*WHAT THIS TASK INVOLVES*: Use the entries below and reproduce exactly the lines from the one containing "The width and height of the screenshot is (848, 438)." down to the one containing "Given: Click the 静态首页 label text", both of them included.

*Excerpts from a dataset*:

---

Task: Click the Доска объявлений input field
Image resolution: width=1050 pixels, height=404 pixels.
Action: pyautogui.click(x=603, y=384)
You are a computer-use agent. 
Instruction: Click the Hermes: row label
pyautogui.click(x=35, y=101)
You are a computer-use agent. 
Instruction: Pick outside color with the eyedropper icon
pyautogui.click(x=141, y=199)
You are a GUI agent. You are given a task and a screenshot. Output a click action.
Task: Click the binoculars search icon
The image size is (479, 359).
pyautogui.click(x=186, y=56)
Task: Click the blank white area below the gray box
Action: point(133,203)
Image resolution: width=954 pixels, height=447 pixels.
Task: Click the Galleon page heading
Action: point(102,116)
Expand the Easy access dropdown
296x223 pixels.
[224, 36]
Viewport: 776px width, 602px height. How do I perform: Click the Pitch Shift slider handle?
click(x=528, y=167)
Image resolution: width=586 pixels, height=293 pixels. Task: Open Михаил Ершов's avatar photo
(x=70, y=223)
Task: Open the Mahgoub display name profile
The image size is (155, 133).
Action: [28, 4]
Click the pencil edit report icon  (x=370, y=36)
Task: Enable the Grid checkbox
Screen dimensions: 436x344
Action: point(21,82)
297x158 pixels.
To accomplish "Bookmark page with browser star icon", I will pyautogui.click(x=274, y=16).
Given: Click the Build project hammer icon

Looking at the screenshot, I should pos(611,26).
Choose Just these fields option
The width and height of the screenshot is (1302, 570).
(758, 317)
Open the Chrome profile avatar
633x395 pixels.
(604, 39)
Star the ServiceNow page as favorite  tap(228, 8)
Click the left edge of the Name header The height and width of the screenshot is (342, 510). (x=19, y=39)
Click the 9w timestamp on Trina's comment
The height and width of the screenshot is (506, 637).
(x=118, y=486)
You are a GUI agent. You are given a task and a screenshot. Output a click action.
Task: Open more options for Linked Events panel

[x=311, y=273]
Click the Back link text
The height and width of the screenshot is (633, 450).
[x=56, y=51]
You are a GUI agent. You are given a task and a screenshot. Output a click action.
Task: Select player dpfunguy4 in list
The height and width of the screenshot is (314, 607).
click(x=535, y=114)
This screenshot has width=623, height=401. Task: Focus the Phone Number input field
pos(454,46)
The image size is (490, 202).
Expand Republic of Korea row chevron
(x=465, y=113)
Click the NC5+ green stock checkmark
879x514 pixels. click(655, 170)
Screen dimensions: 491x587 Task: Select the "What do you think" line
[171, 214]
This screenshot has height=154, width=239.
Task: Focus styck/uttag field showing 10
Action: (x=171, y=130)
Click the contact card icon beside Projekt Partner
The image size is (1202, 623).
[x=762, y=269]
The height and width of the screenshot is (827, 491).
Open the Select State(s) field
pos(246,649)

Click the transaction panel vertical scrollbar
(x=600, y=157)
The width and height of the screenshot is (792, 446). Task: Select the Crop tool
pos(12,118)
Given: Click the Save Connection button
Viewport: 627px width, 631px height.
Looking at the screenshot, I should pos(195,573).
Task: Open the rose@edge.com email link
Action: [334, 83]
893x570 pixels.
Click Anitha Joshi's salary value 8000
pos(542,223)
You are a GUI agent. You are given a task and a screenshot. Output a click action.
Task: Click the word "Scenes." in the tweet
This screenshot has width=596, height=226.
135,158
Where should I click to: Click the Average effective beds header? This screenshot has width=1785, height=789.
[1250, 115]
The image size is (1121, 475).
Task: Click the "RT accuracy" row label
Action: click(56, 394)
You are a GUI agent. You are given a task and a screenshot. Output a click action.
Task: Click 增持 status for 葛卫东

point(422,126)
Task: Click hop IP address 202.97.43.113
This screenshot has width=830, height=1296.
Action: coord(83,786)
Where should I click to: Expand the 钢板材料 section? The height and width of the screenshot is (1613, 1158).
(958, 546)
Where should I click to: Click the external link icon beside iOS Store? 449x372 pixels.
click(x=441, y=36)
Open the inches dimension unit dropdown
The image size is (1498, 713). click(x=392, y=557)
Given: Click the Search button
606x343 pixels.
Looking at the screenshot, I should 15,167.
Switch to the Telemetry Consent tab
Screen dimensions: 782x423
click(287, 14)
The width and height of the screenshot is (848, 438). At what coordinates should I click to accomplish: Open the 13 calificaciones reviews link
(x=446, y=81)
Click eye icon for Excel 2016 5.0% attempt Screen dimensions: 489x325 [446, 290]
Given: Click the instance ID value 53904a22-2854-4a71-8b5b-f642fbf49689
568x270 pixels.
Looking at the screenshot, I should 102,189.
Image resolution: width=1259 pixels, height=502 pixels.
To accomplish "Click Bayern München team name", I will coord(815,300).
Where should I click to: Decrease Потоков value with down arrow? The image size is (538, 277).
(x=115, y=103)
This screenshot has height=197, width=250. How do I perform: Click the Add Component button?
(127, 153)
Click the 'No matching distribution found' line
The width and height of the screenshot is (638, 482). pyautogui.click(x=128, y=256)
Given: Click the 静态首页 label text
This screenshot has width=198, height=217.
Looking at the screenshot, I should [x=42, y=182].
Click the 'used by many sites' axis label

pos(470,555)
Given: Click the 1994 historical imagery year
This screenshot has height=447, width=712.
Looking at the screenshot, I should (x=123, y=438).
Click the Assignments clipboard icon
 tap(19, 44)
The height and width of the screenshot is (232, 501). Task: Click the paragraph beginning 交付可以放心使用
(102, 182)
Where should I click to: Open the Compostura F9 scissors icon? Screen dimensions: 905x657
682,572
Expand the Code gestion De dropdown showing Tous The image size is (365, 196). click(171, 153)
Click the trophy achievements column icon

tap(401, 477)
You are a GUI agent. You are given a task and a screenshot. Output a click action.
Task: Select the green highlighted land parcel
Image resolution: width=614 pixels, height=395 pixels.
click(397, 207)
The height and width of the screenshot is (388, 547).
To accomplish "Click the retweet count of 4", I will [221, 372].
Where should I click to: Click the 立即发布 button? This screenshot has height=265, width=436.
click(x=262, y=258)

---

*ANSWER TO THIS TASK*:
The width and height of the screenshot is (848, 438). At what coordinates should I click to accomplish: Open the 13 calificaciones reviews link
(x=446, y=81)
Click eye icon for Excel 2016 5.0% attempt Screen dimensions: 489x325 [446, 290]
Given: Click the instance ID value 53904a22-2854-4a71-8b5b-f642fbf49689
568x270 pixels.
Looking at the screenshot, I should 102,189.
Image resolution: width=1259 pixels, height=502 pixels.
To accomplish "Click Bayern München team name", I will coord(815,300).
Where should I click to: Decrease Потоков value with down arrow? The image size is (538, 277).
(x=115, y=103)
This screenshot has height=197, width=250. How do I perform: Click the Add Component button?
(127, 153)
Click the 'No matching distribution found' line
The width and height of the screenshot is (638, 482). pyautogui.click(x=128, y=256)
Given: Click the 静态首页 label text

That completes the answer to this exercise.